____ Given data

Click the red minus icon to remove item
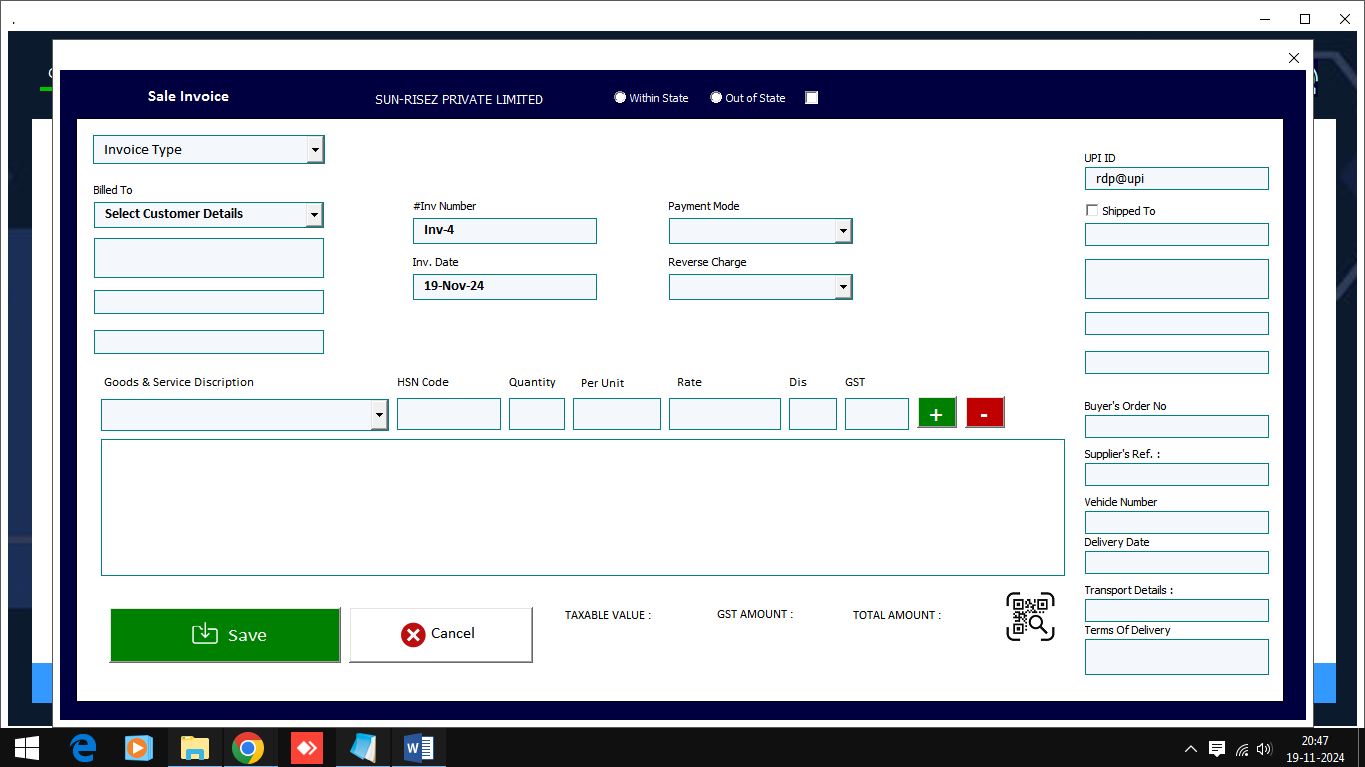Screen dimensions: 1365x767 coord(984,412)
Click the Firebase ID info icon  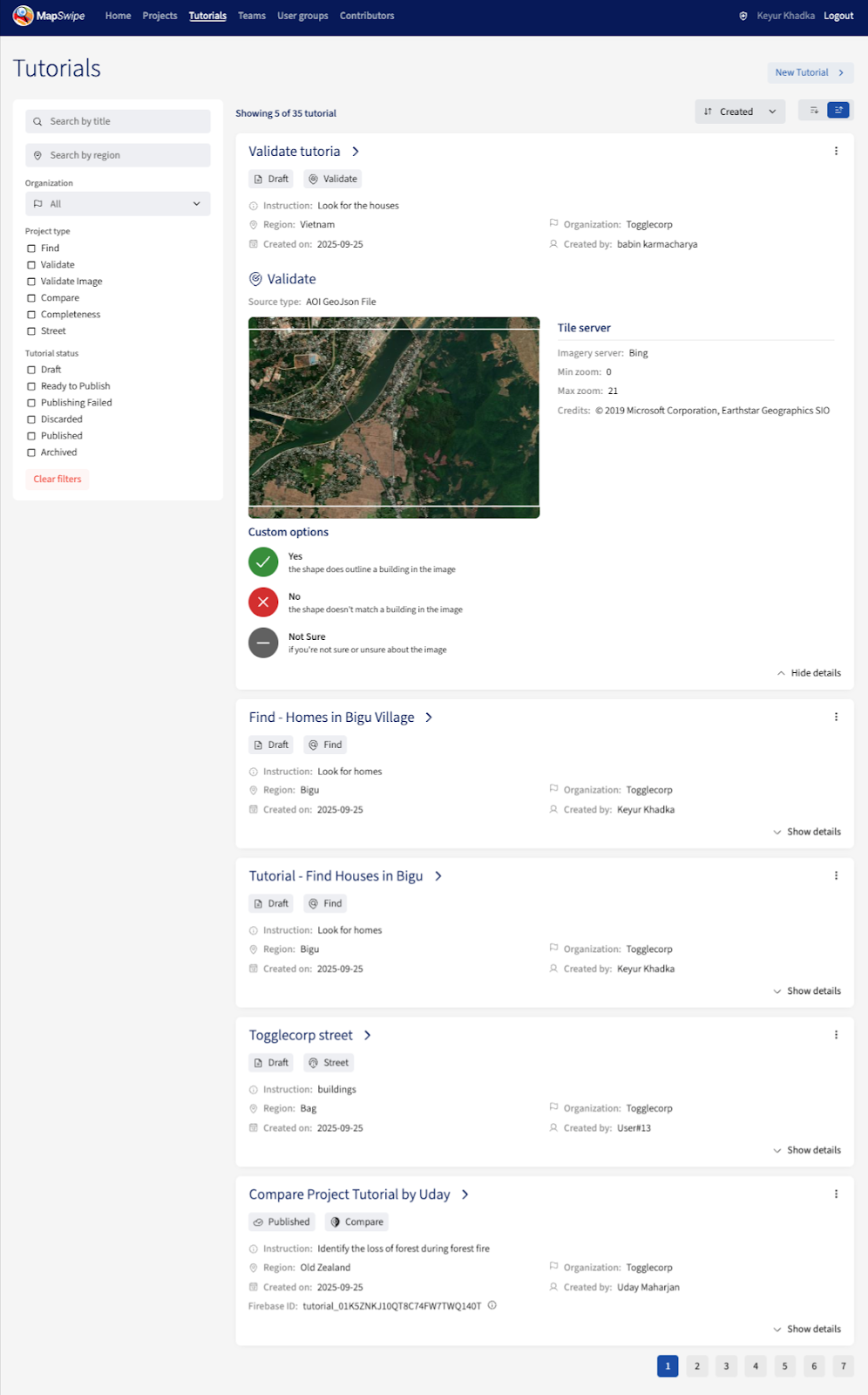tap(492, 1305)
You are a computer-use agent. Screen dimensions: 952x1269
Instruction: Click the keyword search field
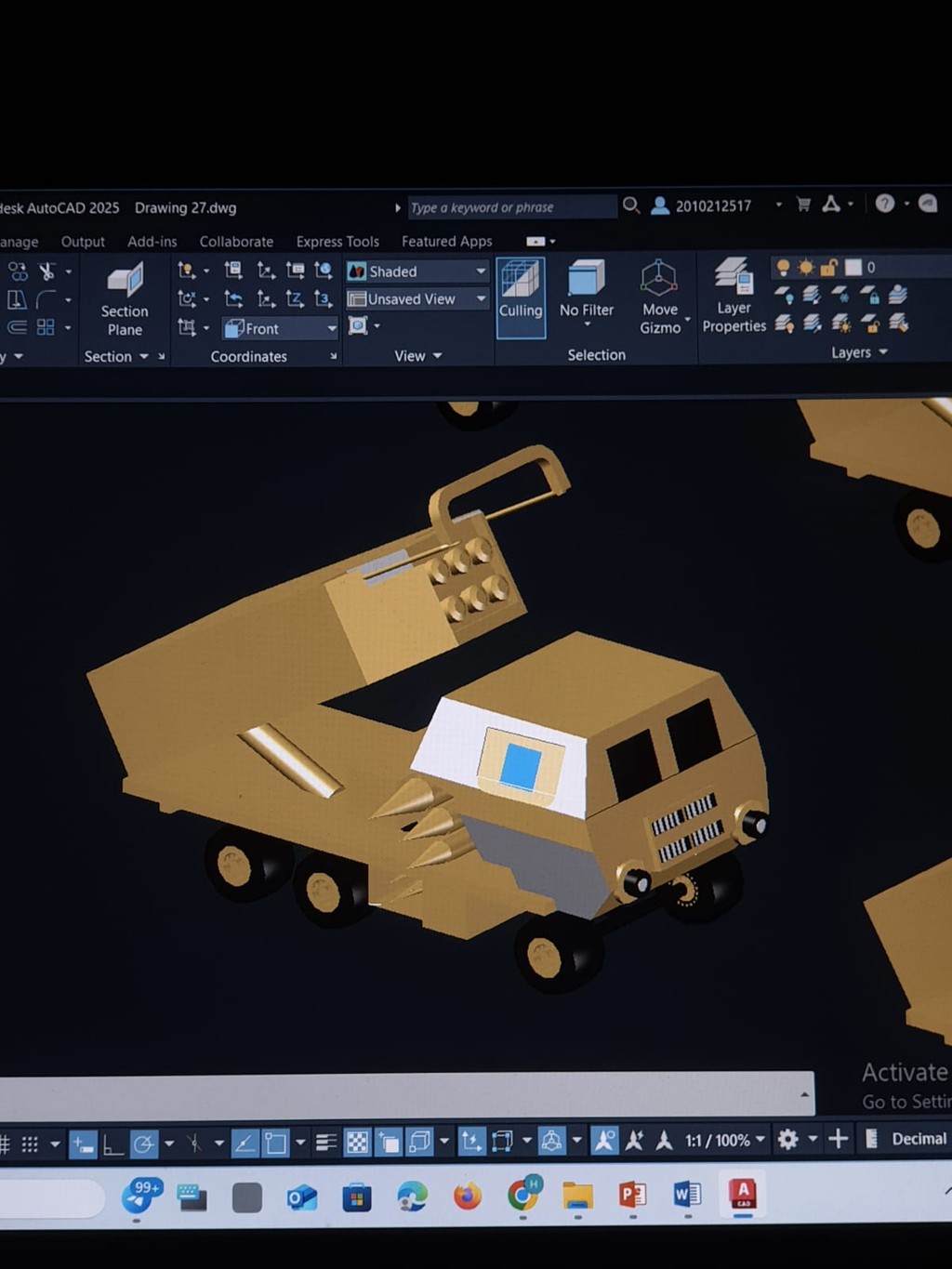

________

_Exercise aim_.
Print exactly the lines between the line containing "You are a computer-use" and the last line of the entries above, including both, and nothing besides; skip the pictures.

_Output for this exercise_.
You are a computer-use agent. Screen dimensions: 952x1269
Instruction: Click the keyword search field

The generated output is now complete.